As part of long-running research into the behaviour of introduced mammalian predators in New Zealand and Australia, researchers from Manaaki Whenua – Landcare Research and the University of Sydney asked whether it might be possible to manipulate predator behaviour by using misinformation. Could we use unrewarded prey odour cues to fool predators, and make them ignore real prey cues? If we could make predators less efficient at hunting, might we also make them miss real prey?
Over two nesting seasons, the researchers tested the response of cats, ferrets and hedgehogs to false odour cues at nesting sites for three shorebird species – the banded dotterel, wrybill and South Island pied oystercatcher. These native bird species nest on the ground on braided rivers in Canterbury and are highly vulnerable to predators. The researchers made odorous pastes from bird carcasses and feathers – and tested whether repeated exposure to these odours would affect the predators’ behaviours.
They set out the pastes at 300 to 400 points across nesting sites before the birds arrived to nest, and also during the nesting season. Predators’ behaviour was then compared to that at testing sites without paste.
Camera traps were used to monitor predators’ interest in the paste, and to monitor the survival of nests with and without odour paste.
In the second nesting season, the paste/ no-paste sites were swapped to increase the reliability of the results. All three types of predator were attracted by the paste odours, but ferrets and cats, in particular, quickly lost interest when there were no prey associated with the scent cues.
Thus, when the birds arrived to nest, the predators had already altered their behaviour by ignoring bird odour, including that of the real birds.

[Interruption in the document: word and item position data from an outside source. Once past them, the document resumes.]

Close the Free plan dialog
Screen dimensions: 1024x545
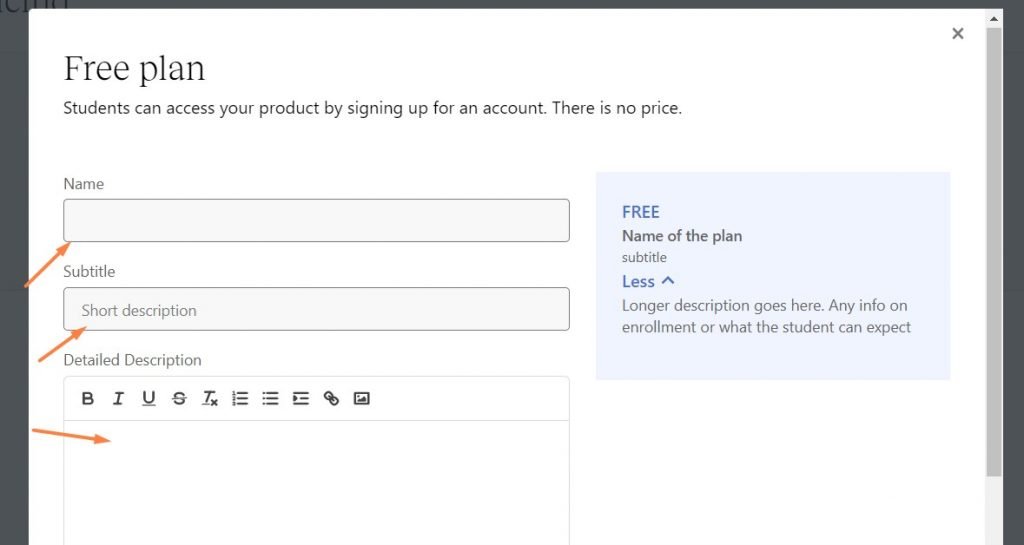958,34
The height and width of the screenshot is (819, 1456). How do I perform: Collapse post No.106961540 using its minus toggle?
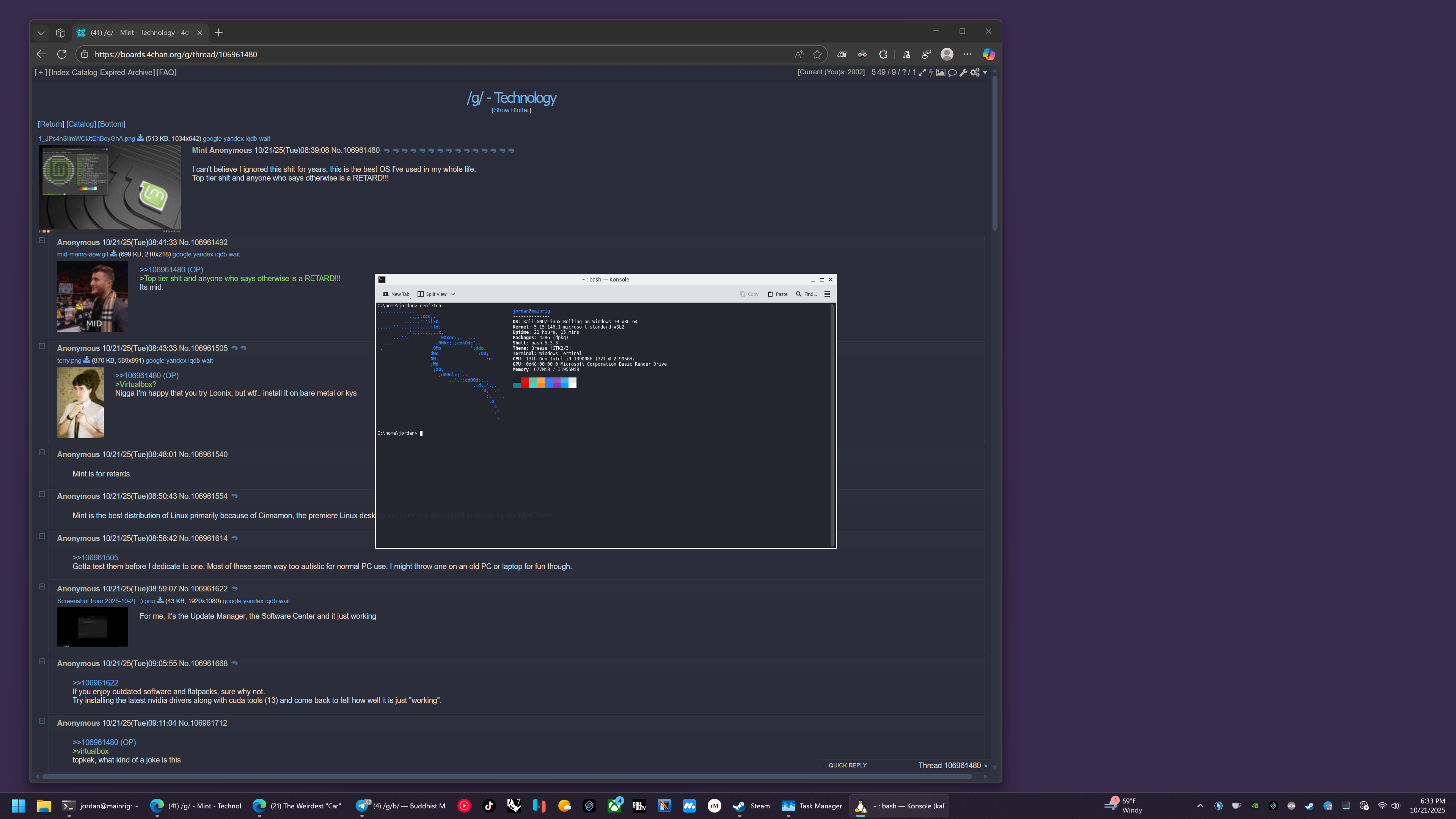point(42,452)
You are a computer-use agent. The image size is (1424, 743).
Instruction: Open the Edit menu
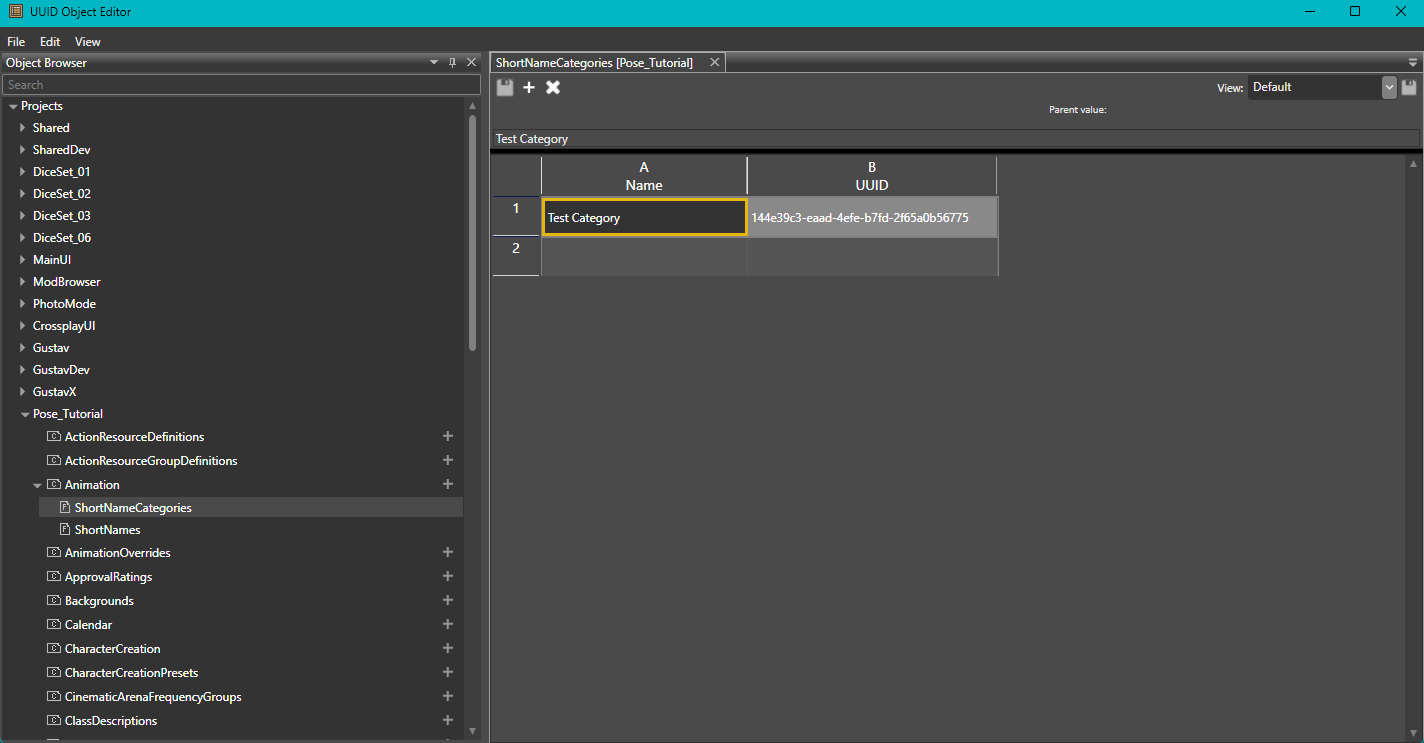coord(49,41)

The effects on nest survival were striking for all three bird species: compared with non-treated sites, odour treatments resulted in a 1.7-fold increase in chick production over 25 to 35 days and doubled or tripled the odds of successful hatching.
For banded dotterel, the researchers estimate that this intervention could result in a 127 per cent increase in the population size in 25 years of annual odour treatment.
The method is best suited to small areas of vulnerable biodiversity where lethal control methods are difficult to implement.
Lead researcher Dr Grant Norbury of Manaaki Whenua – Landcare Research worked with colleagues at the University of Sydney, Dr Catherine Price and Prof Peter Banks, who developed the idea.
Dr Norbury says that this field experiment provides clear evidence of altering predators’ perceptions of prey availability on a landscape scale, and “could significantly reduce predation rates and produce population-level benefits for vulnerable prey species at ecologically relevant scales, without any direct interference with animals”.